Intrinsically interpretable AI or machine learning models hold great value because their decision-making processes are inherently transparent and understandable by humans.
Unlike post-hoc explanations that attempt to explain black-box models after training, intrinsically interpretable models reveal their logic during inference by design. This enables users to trace how each input feature contributes to the output. It helps build trust for the model, especially in sensitive business contexts or application domains. Due to their transparent structure, intrinsically interpretable models are easier to debug. They may trade off some predictive accuracy compared to complex black-box models. On the other hand, in scenarios with little data, these models are often more robust due to their (usually) significantly lower number of parameters.

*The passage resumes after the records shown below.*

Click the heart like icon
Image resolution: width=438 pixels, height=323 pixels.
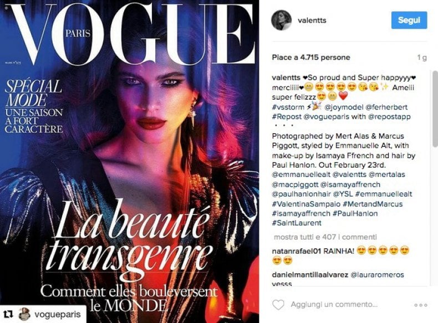278,305
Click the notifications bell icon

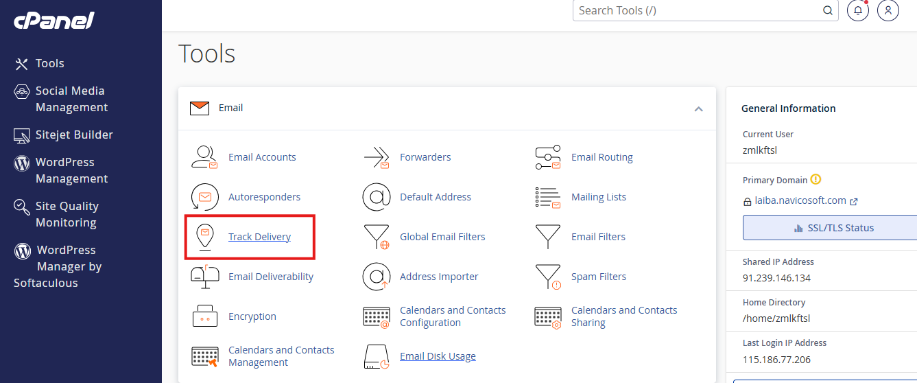(x=857, y=10)
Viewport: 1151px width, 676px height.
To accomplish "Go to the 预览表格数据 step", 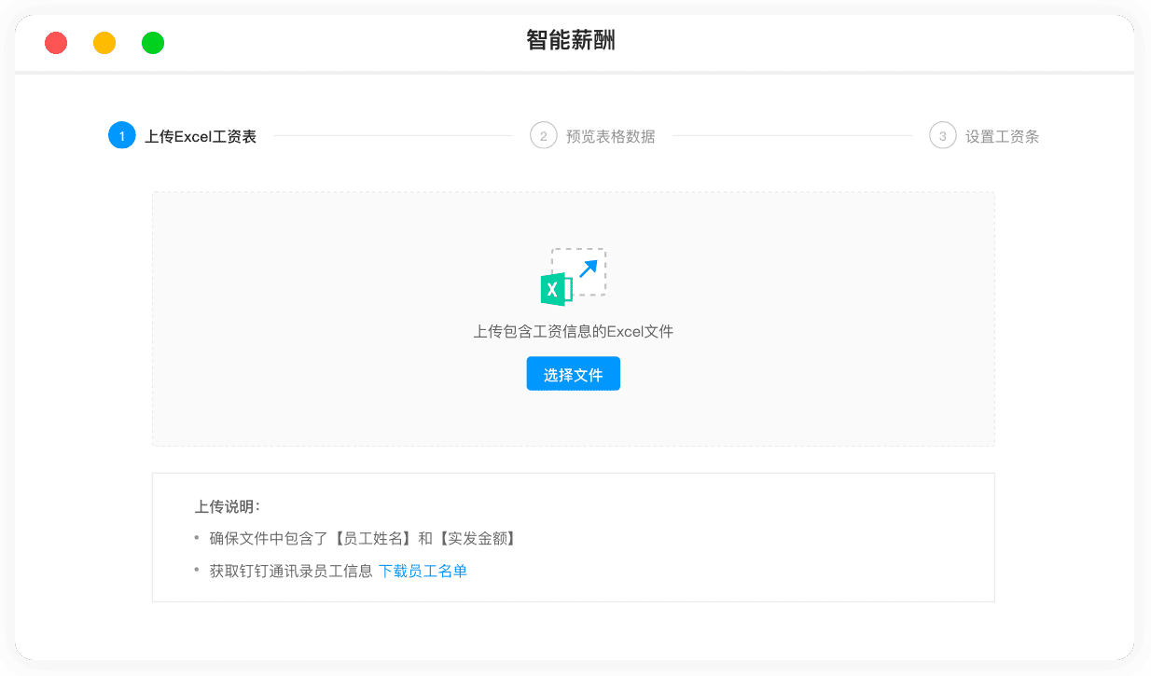I will point(610,137).
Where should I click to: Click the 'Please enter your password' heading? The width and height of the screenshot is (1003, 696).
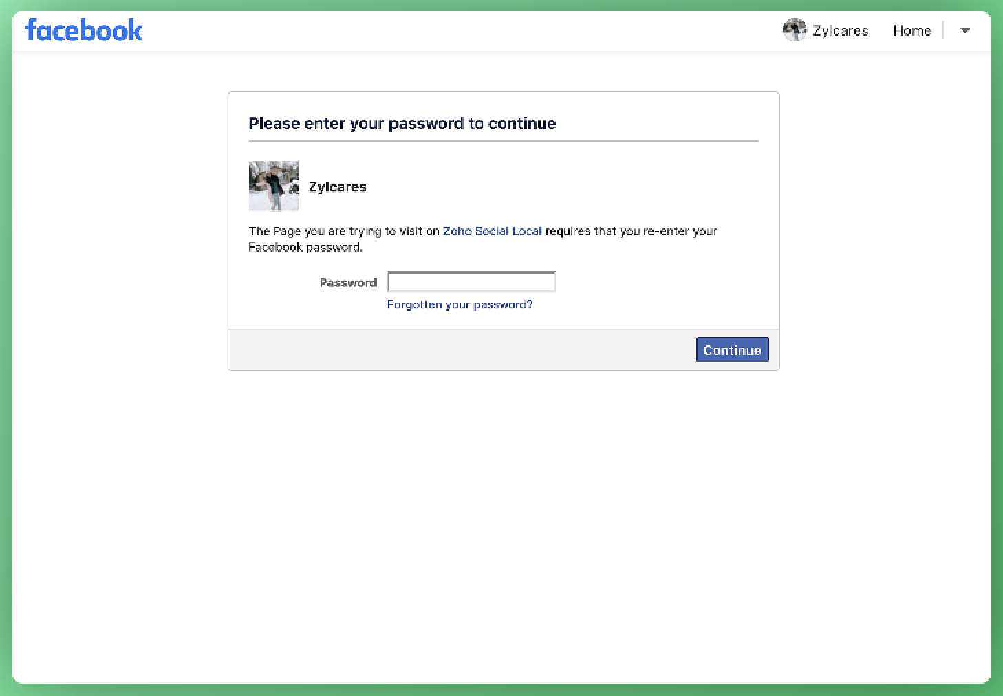tap(402, 123)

Examples of intrinsically interpretable models
- Decision trees: Model decisions as a sequence of simple, binary splits based on feature values. Also random forests (= ensembles of decision trees)

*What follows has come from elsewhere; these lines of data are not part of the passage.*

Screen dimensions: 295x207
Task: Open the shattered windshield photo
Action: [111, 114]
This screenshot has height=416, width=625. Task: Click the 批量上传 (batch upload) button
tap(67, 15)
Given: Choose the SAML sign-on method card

- Linear regression: Predicts outcomes as weighted sums of input features.
- Logistic regression: This extends linear regression for classification via a nonlinear sigmoid transformation. Generalized Additive Models are a generalization that uses a sum of shape functions instead of linear terms.
- Rule-based models: Use human-readable if-then rules for prediction.
- Naive Bayes classifier: Uses probabilistic assumptions for classification, which are easily interpretable.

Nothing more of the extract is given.